# [PETUNJUK PENGERJAAN]
1 > Menurut kutipan tentang Wall Street, berapa volume perdagangan yang tercatat?
2 > Tentukan apakah setiap pernyataan berikut sesuai dengan kutipan tentang Wall Street, lalu sertakan kata-kata penentunya dari kutipan tersebut. (a) Klaim tunjangan pengangguran pekan lalu turun menjadi 215.000. (b) Probabilitas kenaikan Federal Funds Rate sebesar 25 bps pada rapat 19 Desember lebih rendah daripada sebulan sebelumnya. (c) Data pemesanan barang tahan lama bulan September direvisi ke atas.
3 > Dalam kutipan tentang Wall Street, ubahlah paragraf yang diawali "Kemudian, pemesanan barang tahan lama" menjadi daftar poin singkat tanpa menghilangkan fakta utamanya.

# [KUTIPAN TEKS]
_ _ _

Wall Street juga terlihat kurang bergairah, bisa jadi karena jelang libur Thanksgiving. Volume perdagangan 'hanya' 6,47 miliar unit saham, cukup jauh di bawah rata-rata 20 hari terakhir yaitu 8,49 miliar. 

Sentimen positif bagi Wall Street adalah sepertinya mulai terbuka kemungkinan The Federal Reserve/The Fed untuk menunda kenaikan suku bunga acuan. Sebab, data ekonomi di AS ternyata belum terlalu kuat. 

Klaim tunjangan pengangguran naik 3.000 menjadi 224.000 pada pekan lalu. Capaian itu lebih tinggi dari estimasi pasar yang meramalkan penurunan ke angka 215.000. 

Kemudian, pemesanan barang tahan lama inti non-pertahanan (mengeluarkan komponen pesawat) periode Oktober 2018 tidak mengalami perubahan. Lebih rendah dari konsensus Reuters yang mengekspektasikan pertumbuhan sebesar 0,2% secara bulanan (month-to-month/MtM). Sementara itu, data September direvisi ke bawah menjadi minus 0,5%, dari sebelumnya minus 0,1%.  

"Investor mungkin berhenti sebentar dan bertanya-tanya. Hei, bagaimana kalau The Fed tidak menaikkan suku bunga? Dalam situasi perdagangan yang sepi, pemikiran seperti ini sangat mempengatuhi pasar," kata Chad Morganlander, Senior Portfolio Manager di Washington Crossing Advisors yang berbasis di New Jersey, mengutip Reuters. 

Menurut CME Fedwatch, probabilitas kenaikan Federal Funds Rate sebesar 25 basis poin (bps) dalam rapat The Fed 19 Desember adalah 72,3%. Turun dibandingkan posisi sebulan lalu yang masih 78,4%. 

Saham adalah instrumen yang tidak bisa bekerja optimal dalam lingkungan suku bunga tinggi. Saat suku bunga tinggi, maka biaya korporasi akan membengkak dan menggerus laba. Akibatnya, kinerja saham pun menjadi kurang ciamik. 

Oleh karena itu, kabar kemungkinan The Fed tidak terlalu agresif dalam menaikkan suku bunga menjadi berkah bagi Wall Street. 'Kebakaran' pun bisa dipadamkan. 


(BERLANJUT KE HALAMAN 3)


Untuk perdagangan hari ini, investor patut mencermati sejumlah sentimen. Pertama tentu perkembangan di Wall Street yang sudah positif.

_ _ _

# [DATA TERSEDIA]

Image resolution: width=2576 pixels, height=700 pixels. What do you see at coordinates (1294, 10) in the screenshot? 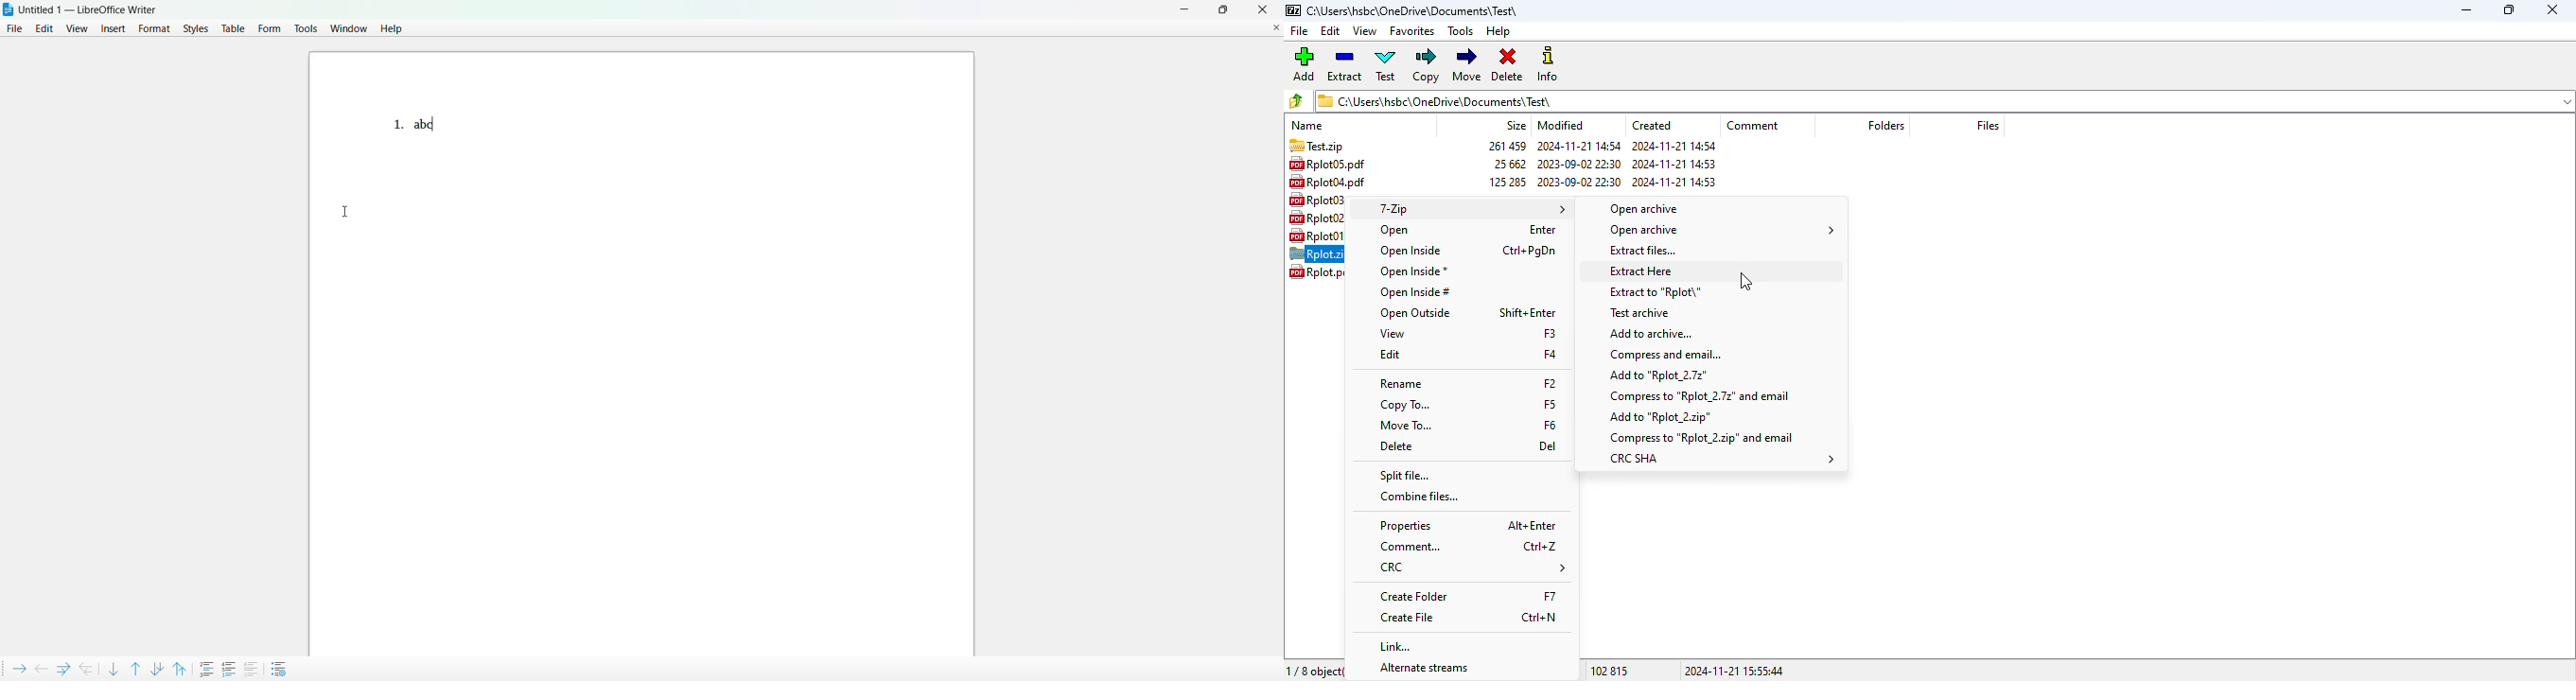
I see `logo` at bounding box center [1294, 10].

_ _ _

# [HASIL PENGERJAAN]
1 > 6,47 miliar unit saham.

2 >
(a) Tidak: "Klaim tunjangan pengangguran naik 3.000 menjadi 224.000 pada pekan lalu."
(b) Ya: "Turun dibandingkan posisi sebulan lalu yang masih 78,4%."
(c) Tidak: "data September direvisi ke bawah menjadi minus 0,5%, dari sebelumnya minus 0,1%."

3 >
- Pemesanan barang tahan lama inti non-pertahanan (tanpa komponen pesawat) pada Oktober 2018 tidak berubah.
- Angka tersebut lebih rendah dari konsensus Reuters, yang memperkirakan pertumbuhan 0,2% secara bulanan (MtM).
- Data September direvisi ke bawah menjadi minus 0,5% dari sebelumnya minus 0,1%.